Platon, dit Lacan en juin 72, dans "...ou pire"  à la fin du même séminaire,  Il dit ceci: "Platon, cest celui quand même qui a avancé la fonction de la dyade - je vais vous expliquer ce que c'est - comme étant ce point de chute, là où tout passe, là où tout fuit... et le fait que la dyade soit le lieu de notre perte, le lieu de notre fuite - répète-t-il - c'est bien parce qu'il est là comme nous tous - Platon -    plongé dans ce seul supplément, la différence qu'il y a entre le supplément et le complément." ( ...ou pire, ALI p173)  De quoi Lacan parle-t-il? Je vais essayer de vous dire ce que j'ai compris.

• • •

Consignes écrites:
(a) Réécrivez le passage du texte sur Lacan et Platon qui commence par "Platon, dit Lacan" et se poursuit jusqu'à "que j'ai compris.", en remplaçant "dyade" par "triade".
(b) Résumez en quelques phrases le paragraphe du texte sur Lacan et Platon qui commence par "Platon, dit Lacan en juin 72". Gardez ses faits principaux.

Données fournies:
• • •

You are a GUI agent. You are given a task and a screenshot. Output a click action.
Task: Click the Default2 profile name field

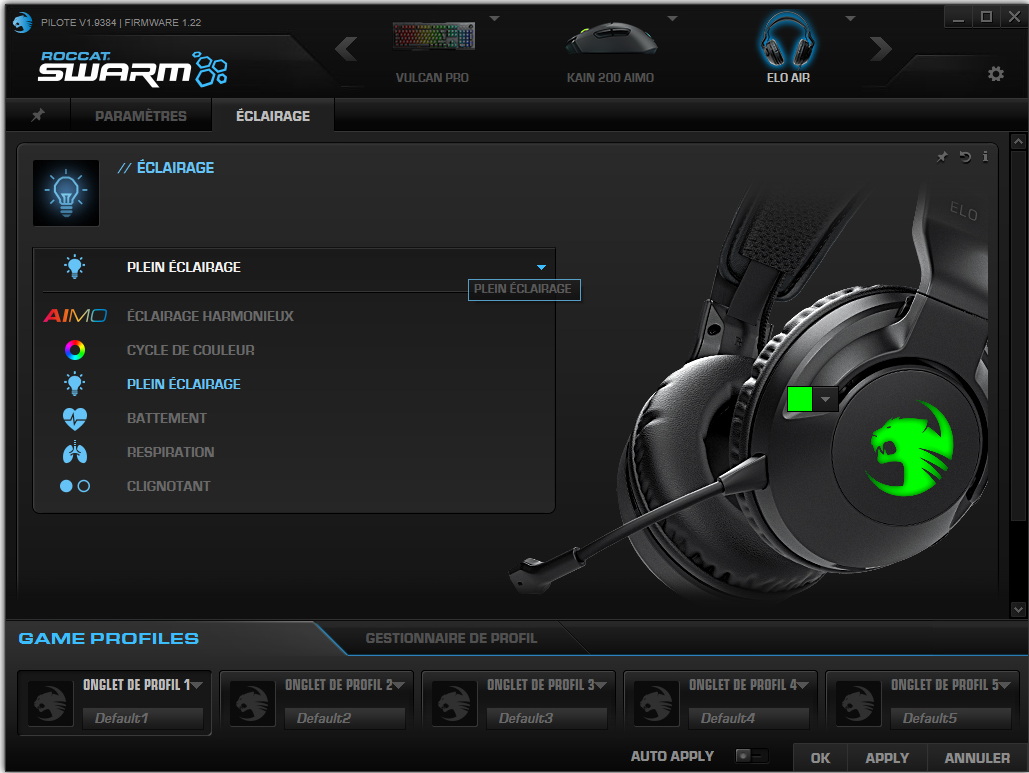345,718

• • •

Réponses aux exercices:
(a)
Platon, dit Lacan en juin 72, dans "...ou pire"  à la fin du même séminaire,  Il dit ceci: "Platon, cest celui quand même qui a avancé la fonction de la triade - je vais vous expliquer ce que c'est - comme étant ce point de chute, là où tout passe, là où tout fuit... et le fait que la triade soit le lieu de notre perte, le lieu de notre fuite - répète-t-il - c'est bien parce qu'il est là comme nous tous - Platon -    plongé dans ce seul supplément, la différence qu'il y a entre le supplément et le complément." ( ...ou pire, ALI p173)  De quoi Lacan parle-t-il? Je vais essayer de vous dire ce que j'ai compris.

(b) En juin 72, à la fin du séminaire "...ou pire", Lacan dit que Platon a avancé la fonction de la dyade. Il la présente comme un point de chute où tout passe et tout fuit. Si la dyade est le lieu de notre perte et de notre fuite, c'est parce que Platon, comme nous tous, est plongé dans ce seul supplément. Ce supplément est la différence entre le supplément et le complément (...ou pire, ALI p173). Le texte demande ensuite de quoi parle Lacan et annonce une explication de ce qui en a été compris.